Stored data
--- --- ---

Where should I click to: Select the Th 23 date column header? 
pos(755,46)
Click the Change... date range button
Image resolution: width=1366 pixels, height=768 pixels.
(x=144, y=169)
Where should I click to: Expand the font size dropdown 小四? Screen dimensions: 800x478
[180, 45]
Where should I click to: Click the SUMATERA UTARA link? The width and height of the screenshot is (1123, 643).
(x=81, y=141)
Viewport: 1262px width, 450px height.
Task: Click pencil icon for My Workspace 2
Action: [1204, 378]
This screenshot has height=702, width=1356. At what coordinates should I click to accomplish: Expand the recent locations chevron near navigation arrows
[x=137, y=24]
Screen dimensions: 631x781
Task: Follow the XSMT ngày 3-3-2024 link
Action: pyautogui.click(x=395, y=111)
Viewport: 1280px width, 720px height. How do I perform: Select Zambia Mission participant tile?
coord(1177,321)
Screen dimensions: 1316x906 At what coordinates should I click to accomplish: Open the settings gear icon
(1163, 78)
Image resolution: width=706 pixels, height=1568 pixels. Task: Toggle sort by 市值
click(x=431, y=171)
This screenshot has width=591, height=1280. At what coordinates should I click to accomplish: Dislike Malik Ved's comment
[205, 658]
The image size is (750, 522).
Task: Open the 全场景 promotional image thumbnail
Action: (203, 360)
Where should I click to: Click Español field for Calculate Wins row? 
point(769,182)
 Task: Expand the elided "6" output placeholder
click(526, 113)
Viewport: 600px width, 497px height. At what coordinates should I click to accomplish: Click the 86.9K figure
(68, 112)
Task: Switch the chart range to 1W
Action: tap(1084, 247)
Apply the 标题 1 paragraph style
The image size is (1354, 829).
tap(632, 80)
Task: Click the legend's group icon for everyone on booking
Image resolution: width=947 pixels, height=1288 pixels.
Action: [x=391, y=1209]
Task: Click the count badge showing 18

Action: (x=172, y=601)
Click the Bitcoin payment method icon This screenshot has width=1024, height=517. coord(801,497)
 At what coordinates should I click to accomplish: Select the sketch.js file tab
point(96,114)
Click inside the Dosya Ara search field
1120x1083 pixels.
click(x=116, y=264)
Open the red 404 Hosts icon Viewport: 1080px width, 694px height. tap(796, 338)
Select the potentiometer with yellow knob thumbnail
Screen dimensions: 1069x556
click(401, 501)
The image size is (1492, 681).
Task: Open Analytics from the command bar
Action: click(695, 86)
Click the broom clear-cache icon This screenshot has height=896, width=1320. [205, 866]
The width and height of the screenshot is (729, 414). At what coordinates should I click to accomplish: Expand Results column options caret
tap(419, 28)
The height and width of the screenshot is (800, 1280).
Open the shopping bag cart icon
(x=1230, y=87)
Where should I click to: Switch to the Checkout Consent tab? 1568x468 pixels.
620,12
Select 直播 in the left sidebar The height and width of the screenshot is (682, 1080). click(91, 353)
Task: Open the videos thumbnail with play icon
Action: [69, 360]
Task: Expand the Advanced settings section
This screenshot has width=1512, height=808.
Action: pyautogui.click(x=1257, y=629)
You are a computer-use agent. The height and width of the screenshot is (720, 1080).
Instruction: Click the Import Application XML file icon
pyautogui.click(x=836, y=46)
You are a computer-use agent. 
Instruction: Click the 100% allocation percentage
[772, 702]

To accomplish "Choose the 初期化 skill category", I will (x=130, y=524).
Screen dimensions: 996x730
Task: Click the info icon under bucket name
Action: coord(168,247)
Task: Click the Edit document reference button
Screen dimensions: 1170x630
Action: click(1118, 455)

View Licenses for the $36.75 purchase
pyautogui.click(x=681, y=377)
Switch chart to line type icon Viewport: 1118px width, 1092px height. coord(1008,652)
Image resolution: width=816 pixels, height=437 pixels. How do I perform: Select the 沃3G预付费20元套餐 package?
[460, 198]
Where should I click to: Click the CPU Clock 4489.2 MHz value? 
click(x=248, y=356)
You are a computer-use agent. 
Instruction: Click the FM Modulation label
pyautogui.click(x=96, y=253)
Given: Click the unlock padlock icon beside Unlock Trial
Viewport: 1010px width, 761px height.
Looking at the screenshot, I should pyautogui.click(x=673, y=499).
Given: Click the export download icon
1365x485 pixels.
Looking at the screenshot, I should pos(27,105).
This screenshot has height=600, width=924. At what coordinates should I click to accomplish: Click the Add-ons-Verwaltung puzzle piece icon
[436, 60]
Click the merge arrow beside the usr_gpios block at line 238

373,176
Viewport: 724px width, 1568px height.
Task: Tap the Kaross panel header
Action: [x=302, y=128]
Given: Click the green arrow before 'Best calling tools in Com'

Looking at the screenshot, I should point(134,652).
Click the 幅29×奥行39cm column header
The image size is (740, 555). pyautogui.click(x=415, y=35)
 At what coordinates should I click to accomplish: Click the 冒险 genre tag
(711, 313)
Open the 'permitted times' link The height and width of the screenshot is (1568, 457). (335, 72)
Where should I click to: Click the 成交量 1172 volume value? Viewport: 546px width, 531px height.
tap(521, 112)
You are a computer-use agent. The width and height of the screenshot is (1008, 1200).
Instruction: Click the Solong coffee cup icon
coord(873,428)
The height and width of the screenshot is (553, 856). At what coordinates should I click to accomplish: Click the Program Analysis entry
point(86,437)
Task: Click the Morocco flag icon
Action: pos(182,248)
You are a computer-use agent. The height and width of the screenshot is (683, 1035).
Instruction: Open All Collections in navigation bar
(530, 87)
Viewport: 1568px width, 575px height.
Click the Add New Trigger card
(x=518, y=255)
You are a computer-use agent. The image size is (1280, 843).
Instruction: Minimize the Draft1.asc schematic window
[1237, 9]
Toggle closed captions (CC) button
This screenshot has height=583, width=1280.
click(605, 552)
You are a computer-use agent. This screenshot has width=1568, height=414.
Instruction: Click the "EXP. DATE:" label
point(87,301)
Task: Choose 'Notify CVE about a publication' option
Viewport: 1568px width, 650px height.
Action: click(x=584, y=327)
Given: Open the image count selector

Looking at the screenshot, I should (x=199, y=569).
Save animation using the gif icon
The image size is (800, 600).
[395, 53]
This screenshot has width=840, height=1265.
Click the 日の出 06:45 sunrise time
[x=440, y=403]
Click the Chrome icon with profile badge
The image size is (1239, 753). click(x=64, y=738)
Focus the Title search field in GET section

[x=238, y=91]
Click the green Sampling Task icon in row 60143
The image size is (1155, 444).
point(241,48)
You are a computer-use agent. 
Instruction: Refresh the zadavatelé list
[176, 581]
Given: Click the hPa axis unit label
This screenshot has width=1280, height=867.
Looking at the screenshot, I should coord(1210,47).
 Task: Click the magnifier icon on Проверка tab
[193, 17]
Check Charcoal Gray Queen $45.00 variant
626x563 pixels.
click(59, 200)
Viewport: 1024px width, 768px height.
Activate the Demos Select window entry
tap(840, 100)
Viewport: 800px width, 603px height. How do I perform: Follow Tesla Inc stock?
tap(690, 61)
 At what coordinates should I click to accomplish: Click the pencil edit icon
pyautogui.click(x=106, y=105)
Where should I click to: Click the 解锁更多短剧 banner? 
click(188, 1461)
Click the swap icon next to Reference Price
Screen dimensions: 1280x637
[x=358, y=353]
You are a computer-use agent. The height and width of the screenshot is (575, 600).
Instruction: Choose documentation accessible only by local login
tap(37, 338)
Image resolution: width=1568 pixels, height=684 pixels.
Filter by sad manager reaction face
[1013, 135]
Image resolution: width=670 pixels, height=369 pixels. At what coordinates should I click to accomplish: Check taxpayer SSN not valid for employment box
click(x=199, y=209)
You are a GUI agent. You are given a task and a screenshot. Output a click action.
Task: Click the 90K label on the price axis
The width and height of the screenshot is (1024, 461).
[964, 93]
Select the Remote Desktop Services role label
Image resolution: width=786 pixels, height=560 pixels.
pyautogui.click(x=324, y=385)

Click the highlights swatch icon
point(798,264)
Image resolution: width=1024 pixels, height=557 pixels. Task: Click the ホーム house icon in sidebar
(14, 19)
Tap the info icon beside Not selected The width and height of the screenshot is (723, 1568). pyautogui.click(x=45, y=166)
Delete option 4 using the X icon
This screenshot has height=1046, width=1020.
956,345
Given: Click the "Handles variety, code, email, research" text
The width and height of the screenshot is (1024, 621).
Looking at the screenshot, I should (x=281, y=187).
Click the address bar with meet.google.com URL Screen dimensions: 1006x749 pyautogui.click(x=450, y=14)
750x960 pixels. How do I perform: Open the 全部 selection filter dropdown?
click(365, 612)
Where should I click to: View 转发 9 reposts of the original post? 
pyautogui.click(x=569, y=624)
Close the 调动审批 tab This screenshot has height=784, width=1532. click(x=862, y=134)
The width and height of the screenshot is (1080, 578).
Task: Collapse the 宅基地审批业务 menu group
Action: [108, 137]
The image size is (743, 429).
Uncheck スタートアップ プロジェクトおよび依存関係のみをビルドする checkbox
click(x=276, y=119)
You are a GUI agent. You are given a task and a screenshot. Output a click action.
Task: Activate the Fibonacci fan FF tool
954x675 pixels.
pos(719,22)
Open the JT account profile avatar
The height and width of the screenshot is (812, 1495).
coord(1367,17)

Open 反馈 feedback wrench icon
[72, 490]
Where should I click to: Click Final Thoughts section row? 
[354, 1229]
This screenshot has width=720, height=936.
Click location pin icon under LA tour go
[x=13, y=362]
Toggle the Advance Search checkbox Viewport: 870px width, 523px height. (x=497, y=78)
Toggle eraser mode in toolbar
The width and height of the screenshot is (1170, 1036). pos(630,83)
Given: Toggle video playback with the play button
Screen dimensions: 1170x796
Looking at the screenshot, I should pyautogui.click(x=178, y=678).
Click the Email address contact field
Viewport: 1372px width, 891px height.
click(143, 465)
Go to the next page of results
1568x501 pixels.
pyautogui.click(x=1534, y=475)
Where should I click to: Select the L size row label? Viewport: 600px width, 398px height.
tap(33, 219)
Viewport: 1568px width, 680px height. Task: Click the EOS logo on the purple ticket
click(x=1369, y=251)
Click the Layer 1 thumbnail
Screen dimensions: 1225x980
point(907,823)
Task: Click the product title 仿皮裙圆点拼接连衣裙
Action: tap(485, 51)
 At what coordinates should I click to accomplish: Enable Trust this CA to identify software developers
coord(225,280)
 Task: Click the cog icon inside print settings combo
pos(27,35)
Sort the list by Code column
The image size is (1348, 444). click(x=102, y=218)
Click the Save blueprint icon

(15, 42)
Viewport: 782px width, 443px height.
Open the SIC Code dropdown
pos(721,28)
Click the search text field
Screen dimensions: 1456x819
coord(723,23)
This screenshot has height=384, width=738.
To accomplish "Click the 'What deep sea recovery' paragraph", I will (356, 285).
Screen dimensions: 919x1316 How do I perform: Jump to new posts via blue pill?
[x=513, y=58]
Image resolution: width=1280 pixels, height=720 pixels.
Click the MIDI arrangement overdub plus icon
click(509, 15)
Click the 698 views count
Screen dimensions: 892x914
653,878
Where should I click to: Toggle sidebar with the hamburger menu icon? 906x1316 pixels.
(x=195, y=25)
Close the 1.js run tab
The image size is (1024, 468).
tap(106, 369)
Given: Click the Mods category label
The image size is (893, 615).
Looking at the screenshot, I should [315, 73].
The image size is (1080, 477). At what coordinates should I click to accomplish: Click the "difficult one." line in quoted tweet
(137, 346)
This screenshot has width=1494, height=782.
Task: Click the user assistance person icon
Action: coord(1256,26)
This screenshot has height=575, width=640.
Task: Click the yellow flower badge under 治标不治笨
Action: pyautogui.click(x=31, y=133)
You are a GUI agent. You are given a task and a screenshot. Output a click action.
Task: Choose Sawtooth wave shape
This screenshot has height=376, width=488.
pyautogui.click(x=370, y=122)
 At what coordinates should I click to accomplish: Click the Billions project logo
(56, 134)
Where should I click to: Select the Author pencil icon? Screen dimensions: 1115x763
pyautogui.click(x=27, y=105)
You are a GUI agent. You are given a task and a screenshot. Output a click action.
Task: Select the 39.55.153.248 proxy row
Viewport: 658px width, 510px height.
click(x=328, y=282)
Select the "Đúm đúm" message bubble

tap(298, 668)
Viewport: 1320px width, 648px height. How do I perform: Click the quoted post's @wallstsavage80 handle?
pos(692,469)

--- --- ---

> _Instructions for the task_: Pull out all lines from the entries above that include the word "computer".

> _Exercise output_:
You are a computer-use agent. The height and width of the screenshot is (720, 1080).
You are a computer-use agent. 
You are a computer-use agent. 
You are a computer-use agent. The width and height of the screenshot is (1008, 1200).
You are a computer-use agent. The height and width of the screenshot is (683, 1035).
You are a computer-use agent. The image size is (1280, 843).
You are a computer-use agent. This screenshot has width=1568, height=414.
You are a computer-use agent. 
You are a computer-use agent. The height and width of the screenshot is (575, 600).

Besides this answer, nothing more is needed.